If I need to retrieve a large string from a DB, Is it faster to search for it using the string itself or would I gain by hashing the string and storing the hash in the DB as well and then search based on that?
If yes what hash algorithm should I use (security is not an issue, I am looking for performance)
If it matters: I am using C# and MSSQL2005
If you use a fixed length field and an index it will probably be faster...
I'd be surprised if this offered huge improvement and I would recommend not using your own performance optimisations for a DB search.
If you use a database index there is scope for performance to be tuned by a DBA using tried and trusted methods. Hard coding your own index optimisation will prevent this and may stop you gaining for any performance improvements in indexing in future versions of the DB.
If your strings are short (less than 100 charaters in general), strings will be faster.
If the strings are large,
HASH
search may and most probably will be faster.HashBytes(MD4)
seems to be the fastest onDML
.In general: probably not, assuming the column is indexed. Database servers are designed to do such lookups quickly and efficiently. Some databases (e.g. Oracle) provide options to build indexes based on hashing.
However, in the end this can be only answered by performance testing with representative (of your requirements) data and usage patterns.
First - MEASURE it. That is the only way to tell for sure.
Second - If you don't have an issue with the speed of the string searching, then keep it simple and don't use a Hash.
However, for your actual question (and just because it is an interesting thought). It depends on how similar the strings are. Remember that the DB engine doesn't need to compare all the characters in a string, only enough to find a difference. If you are looking through 10 million strings that all start with the same 300 characters then the hash will almost certainly be faster. If however you are looking for the only string that starts with an x, then i the string comparison could be faster. I think though that SQL will still have to get the entire string from disc, even if it then only uses the first byte (or first few bytes for multi byte characters), so the total string length will still have an impact.

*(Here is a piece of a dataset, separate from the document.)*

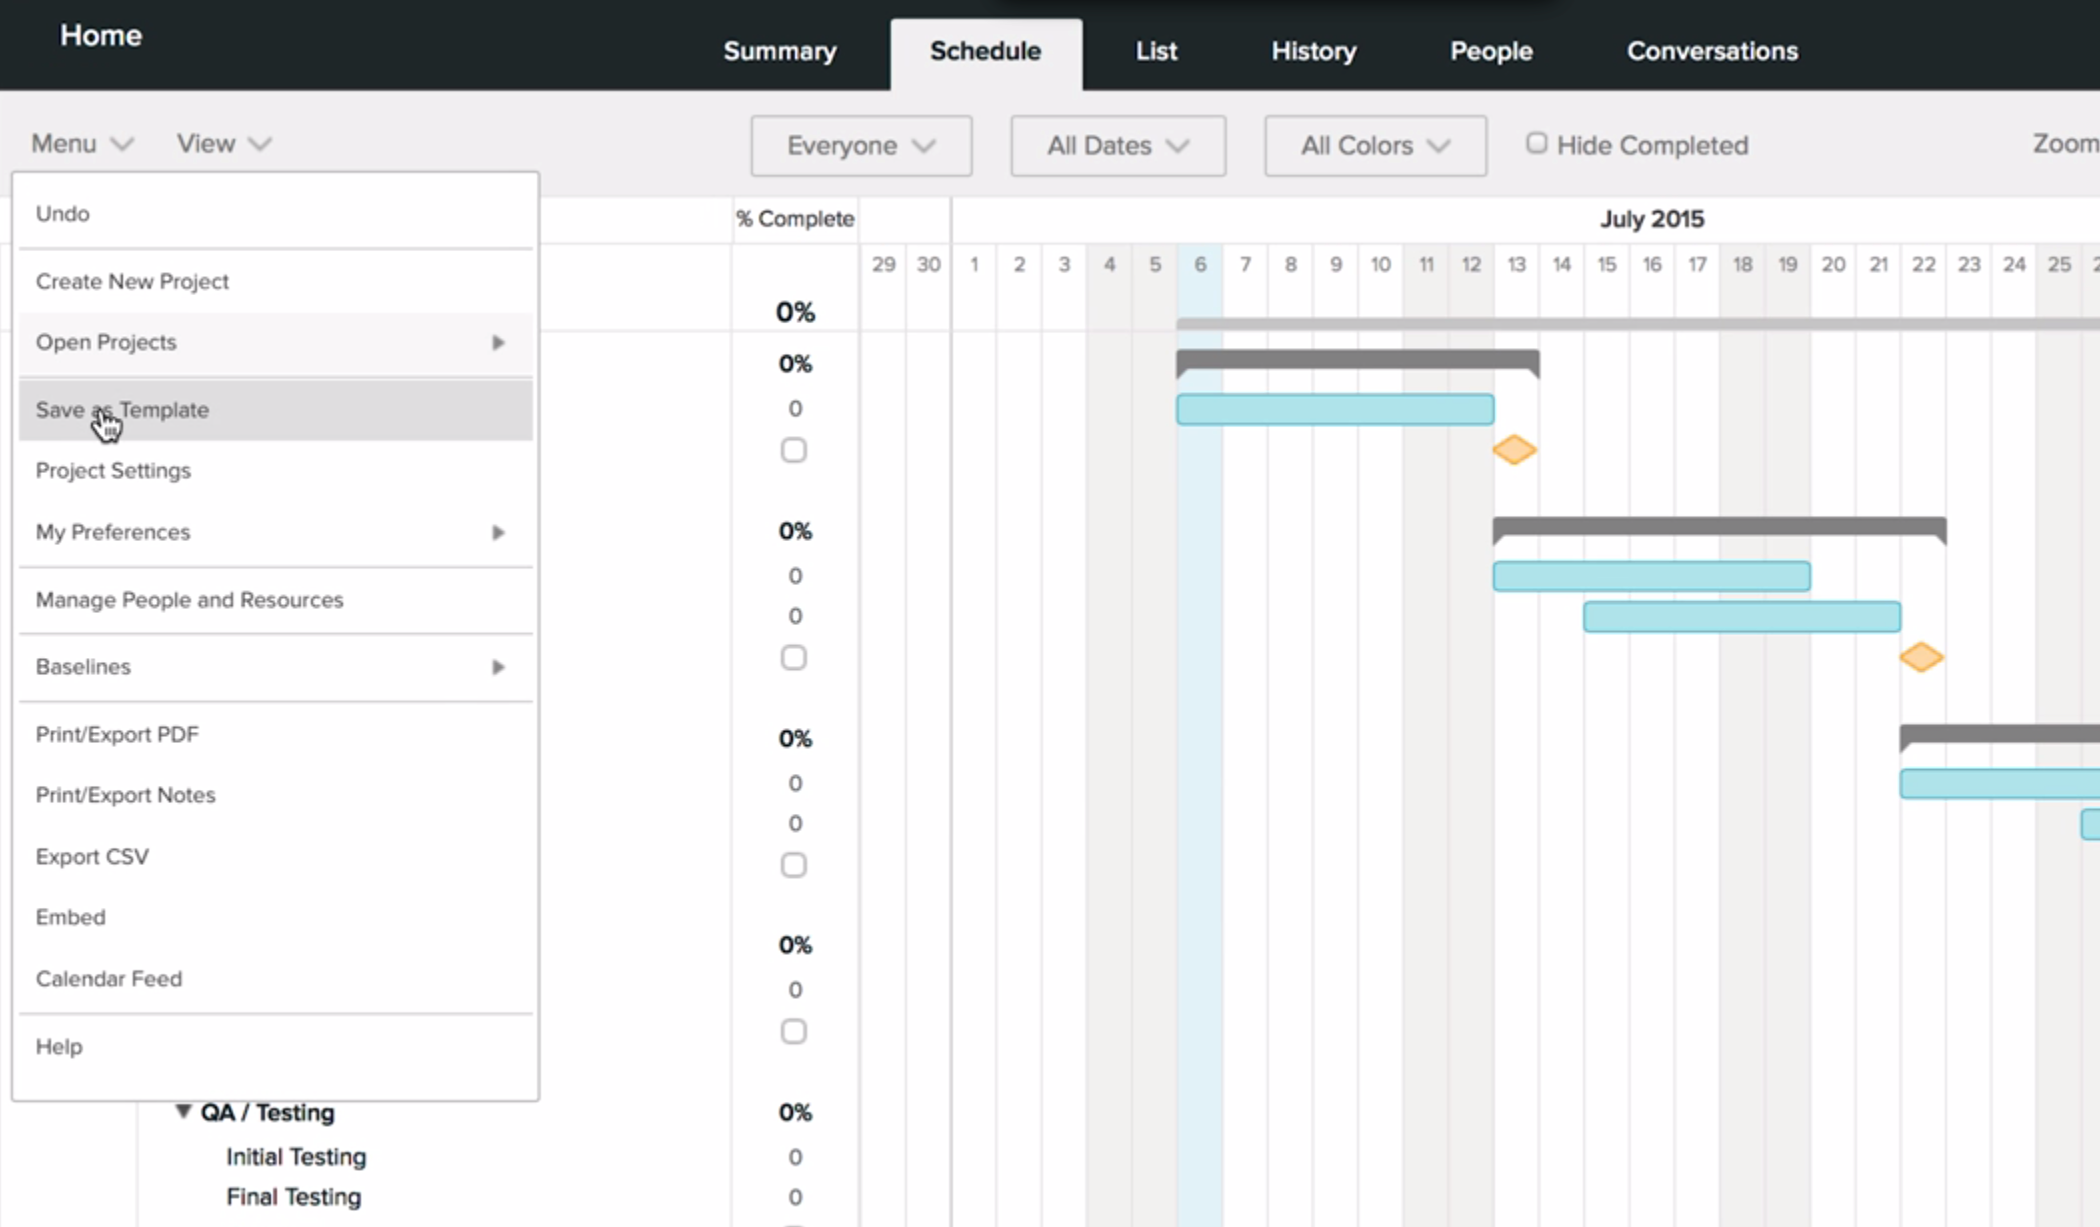Enable the Hide Completed checkbox
This screenshot has height=1227, width=2100.
1537,143
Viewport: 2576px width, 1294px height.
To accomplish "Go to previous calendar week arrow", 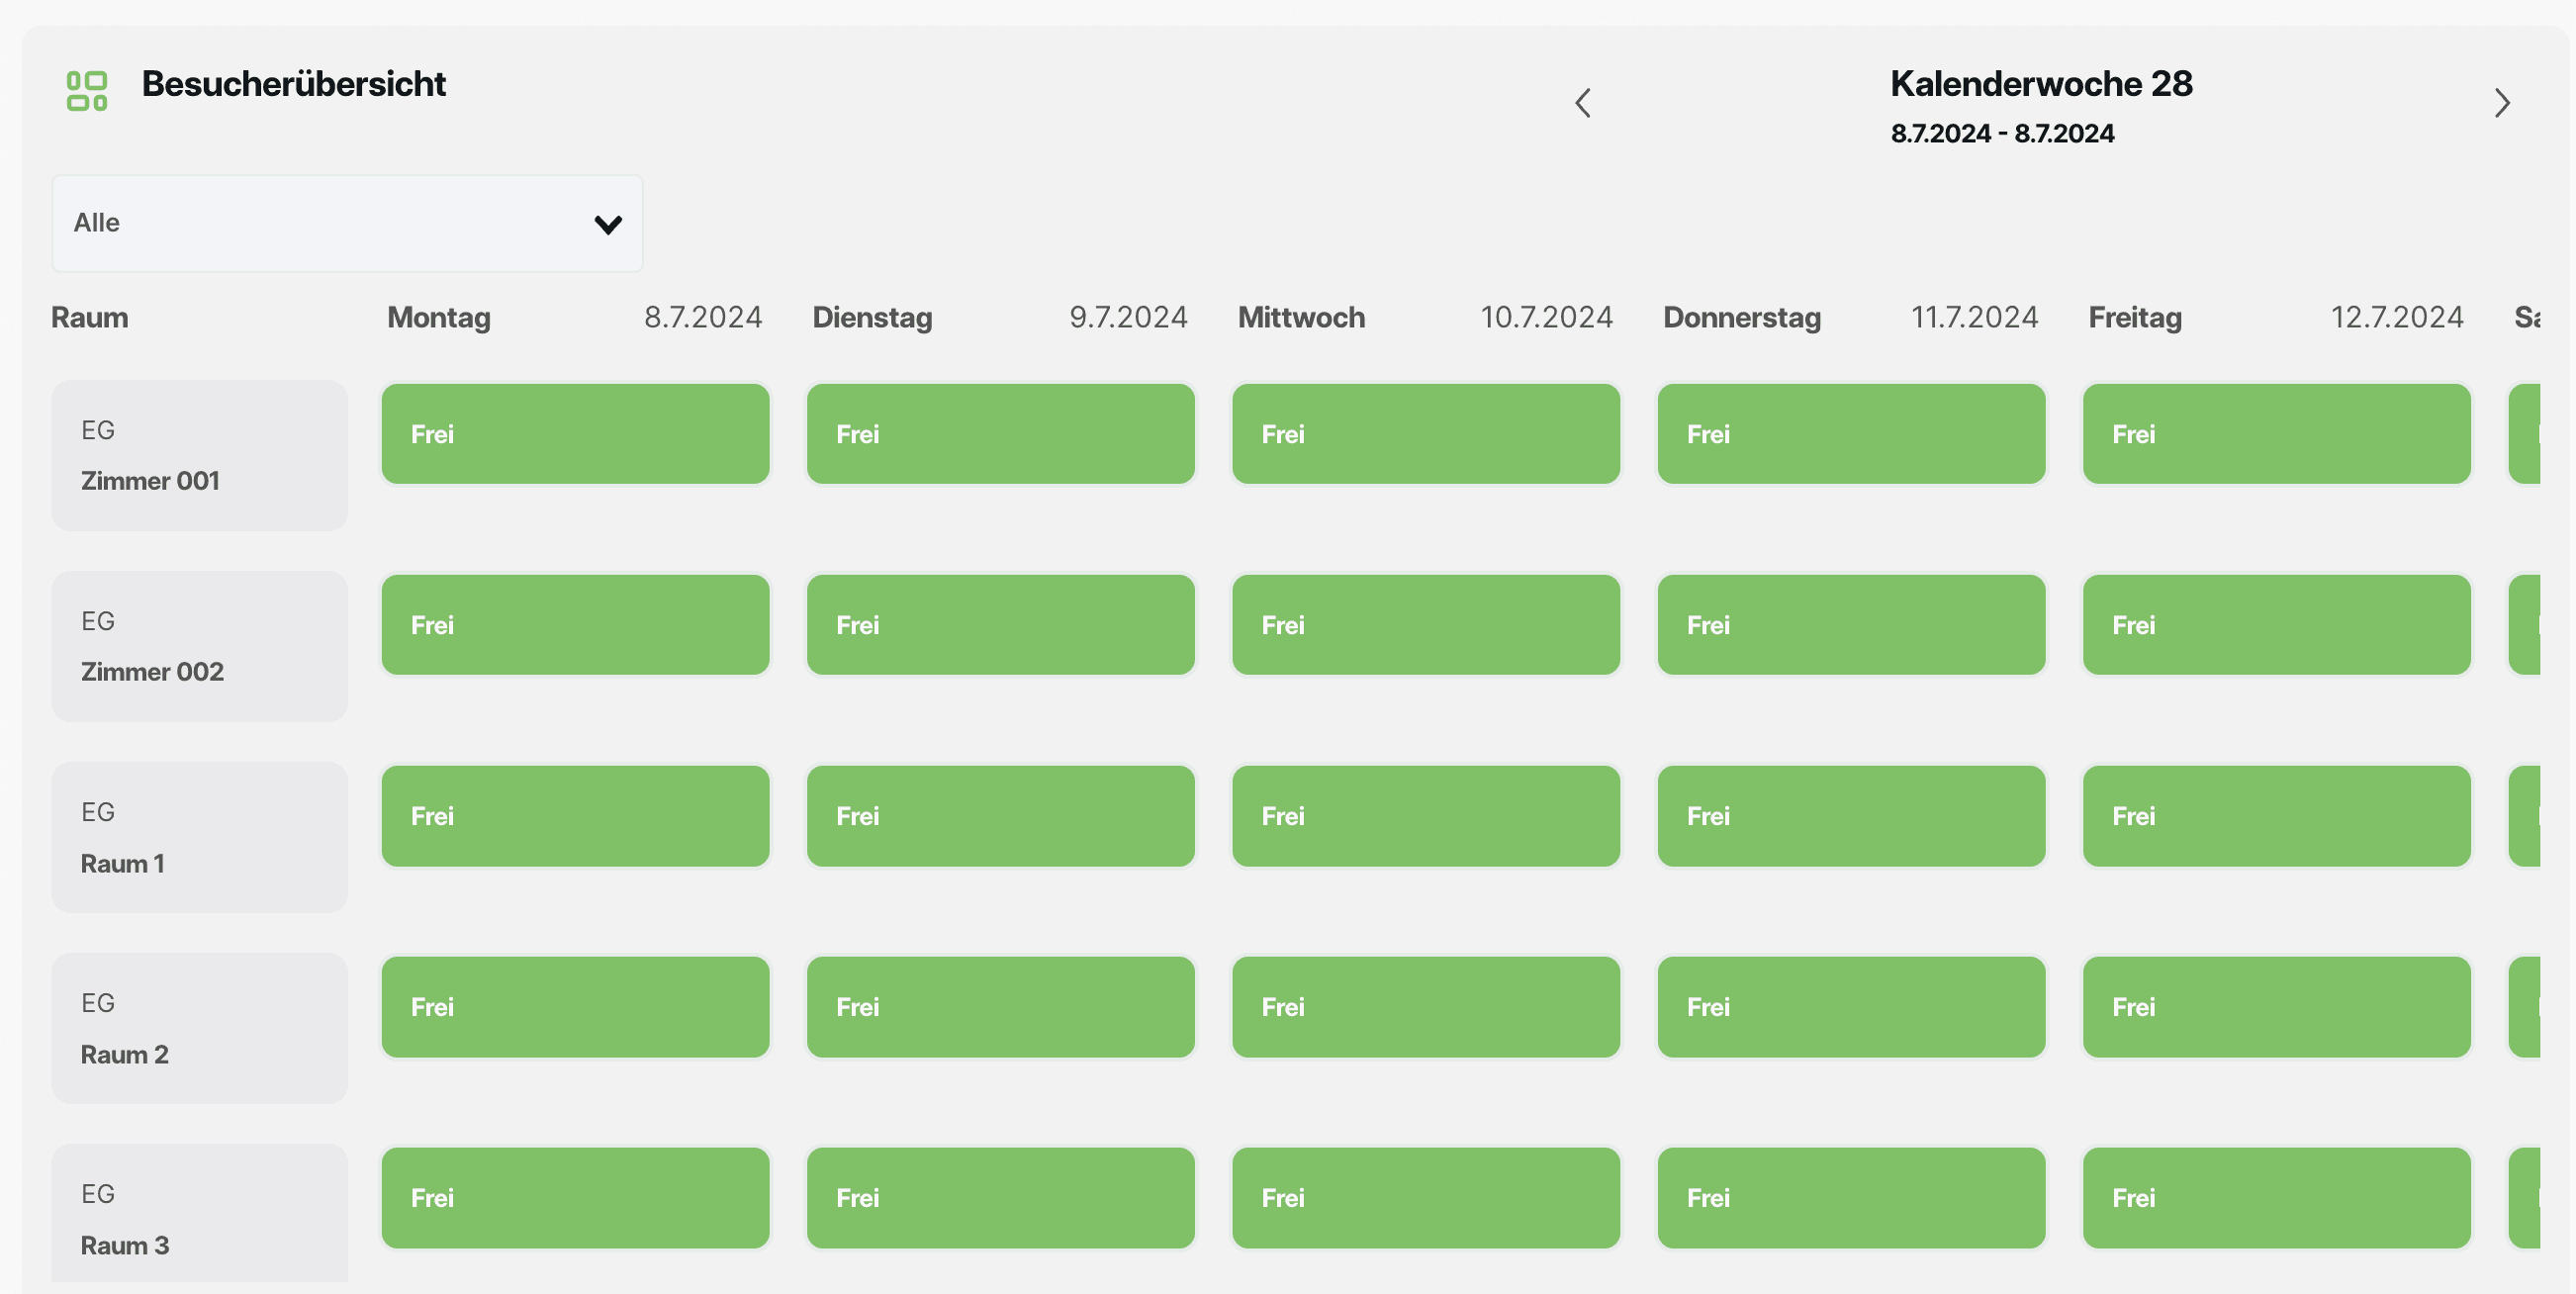I will coord(1582,103).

If you are trying the hash comparison then you should make the hash an indexed calculated column. It will not be faster if you are working out the hashes for all the strings each time you run a query!
You could also consider using SQL's CRC function. It produces an int, which will be even quicker to comapre and is faster to calculate. But you will have to double check the results of this query by actually testing the string values because the CRC function is not designed for this sort of usage and is much more likly to return duplicate values. You will need to do the CRC or Hash check in one query, then have an outer query that compares the strings. You will also want to watch the QEP generated to make sure the optimiser is processing the query in the order you intended. It might decide to do the string comparisons first, then the CRC or Hash checks second.
As someone else has pointed out, this is only any good if you are doing an exact match. A hash can't help if you are trying to do any sort of range or partial match.
Are you doing an equality match, or a containment match? For an equality match, you should let the db handle this (but add a non-clustered index) and just test via
WHERE table.Foo = @foo
. For a containment match, you should perhaps look at full text index.